中村吉右衛門さん一周忌「偲ぶ会」知佐夫人「心残り」があったと告白
昨年11月28日に心不全のため亡くなった歌舞伎俳優で人間国宝の中村吉右衛門さん(享年77)を「偲ぶ会」が21日、都内のホテルで開かれ、約650人の関係者やファンが名優との別れをしのんだ。
本名の波野辰次郎にちなみ、祭壇は波をイメージした白を基調としたもの。コチョウラン、バラ、カーネーションなど約5000本の花が飾られた。遺影は2009年、初代吉右衛門さんの鏡台の前で撮られた柔和な笑顔の写真。懇親会場には、当たり役だった「一谷嫩軍記 熊谷陣屋(いちのたにふたばぐんき くまがいじんや)」の熊谷次郎直実、80歳になっても演じたいと話していた「勧進帳」の弁慶、楽屋での写真など25点を、手すきの伊勢和紙に印刷したパネルが展示された。

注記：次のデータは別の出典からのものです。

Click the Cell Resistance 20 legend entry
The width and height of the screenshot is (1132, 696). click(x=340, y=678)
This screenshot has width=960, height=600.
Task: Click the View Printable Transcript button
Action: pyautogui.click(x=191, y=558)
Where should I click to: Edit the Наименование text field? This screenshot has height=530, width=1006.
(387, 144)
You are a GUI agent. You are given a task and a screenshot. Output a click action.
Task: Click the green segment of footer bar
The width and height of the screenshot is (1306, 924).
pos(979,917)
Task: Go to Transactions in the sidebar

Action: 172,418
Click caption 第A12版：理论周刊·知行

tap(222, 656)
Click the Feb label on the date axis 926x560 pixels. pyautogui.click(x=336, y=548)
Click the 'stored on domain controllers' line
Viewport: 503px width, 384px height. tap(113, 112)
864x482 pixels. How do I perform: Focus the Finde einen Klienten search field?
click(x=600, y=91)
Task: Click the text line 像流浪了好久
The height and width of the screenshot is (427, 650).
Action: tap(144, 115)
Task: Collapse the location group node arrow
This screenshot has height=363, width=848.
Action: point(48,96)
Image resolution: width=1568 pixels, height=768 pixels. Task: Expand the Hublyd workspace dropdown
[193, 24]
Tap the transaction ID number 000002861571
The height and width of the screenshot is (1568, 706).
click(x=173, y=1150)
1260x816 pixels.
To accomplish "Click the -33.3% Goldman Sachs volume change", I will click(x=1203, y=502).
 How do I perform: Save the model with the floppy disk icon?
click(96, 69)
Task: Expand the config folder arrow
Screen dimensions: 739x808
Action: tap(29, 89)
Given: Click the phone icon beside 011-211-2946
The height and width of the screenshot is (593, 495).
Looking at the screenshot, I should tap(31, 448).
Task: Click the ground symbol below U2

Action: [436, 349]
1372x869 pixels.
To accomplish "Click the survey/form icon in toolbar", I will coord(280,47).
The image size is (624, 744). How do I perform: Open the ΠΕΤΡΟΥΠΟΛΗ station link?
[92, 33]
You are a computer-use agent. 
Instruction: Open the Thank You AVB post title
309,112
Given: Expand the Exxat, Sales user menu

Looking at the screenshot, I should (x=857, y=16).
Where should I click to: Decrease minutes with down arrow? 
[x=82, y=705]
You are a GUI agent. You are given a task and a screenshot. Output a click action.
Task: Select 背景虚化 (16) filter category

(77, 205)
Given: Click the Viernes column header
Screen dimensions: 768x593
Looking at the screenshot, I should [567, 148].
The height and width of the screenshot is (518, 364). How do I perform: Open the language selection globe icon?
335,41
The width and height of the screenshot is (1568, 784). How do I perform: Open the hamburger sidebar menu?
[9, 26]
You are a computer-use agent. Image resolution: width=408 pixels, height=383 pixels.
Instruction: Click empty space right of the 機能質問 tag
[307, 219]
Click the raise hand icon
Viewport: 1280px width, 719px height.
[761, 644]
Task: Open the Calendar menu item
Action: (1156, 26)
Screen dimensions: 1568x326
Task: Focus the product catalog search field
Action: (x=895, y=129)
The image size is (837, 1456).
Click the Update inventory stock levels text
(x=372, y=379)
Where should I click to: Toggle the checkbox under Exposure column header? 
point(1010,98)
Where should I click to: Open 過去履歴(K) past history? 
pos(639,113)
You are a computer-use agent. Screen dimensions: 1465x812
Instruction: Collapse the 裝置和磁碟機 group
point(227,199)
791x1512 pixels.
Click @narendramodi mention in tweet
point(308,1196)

妻の波野知佐さん(66)は取材に応じ、「一周忌ということで『偲ぶ会』を催すこととなりました」と報告。「『1年早いですね』とお手紙をいただきますが、早いのか遅いのか、実感がないわけではないのですが、まだ言葉の整理ができておりません」と寂しさを口にした。一番の思い出は、初代を顕彰し、芸を伝える公演・秀山祭の開催、孫の尾上丑之助(8)との共演を挙げ「孫の初お目見え、初舞台を一緒にできたことがありがたいことでした」と振り返った。
偲ぶ会では、松竹の迫本淳一社長、歌舞伎座の安孫子正社長が弔辞を述べた。迫本氏は「役を生きるという俳優の理想郷を体現した」と賛辞を贈った。知佐さんはあいさつで、吉右衛門さんが昨年9月に「盛綱陣屋」で孫との共演を楽しみにしていた様子を「『丑之助には自分で稽古をするから』と準備をしておりましたので、実現がかなわなかったのは心残りだったかと存じます」と語り、孫たちからの絵や手紙に囲まれて旅立ったことを明かした。
偲ぶ会には、吉右衛門さんの四女・瓔子さんの夫で歌舞伎俳優の尾上菊之助、孫の丑之助と知世ちゃん、坂東彌十郎、中村又五郎、中村米吉、歌舞伎はやし方田中流の宗家・田中傳左衛門の他に、テレビ時代劇「鬼平犯科帳」で共演した女優の多岐川裕美、一色采子、尾美としのりが参列した。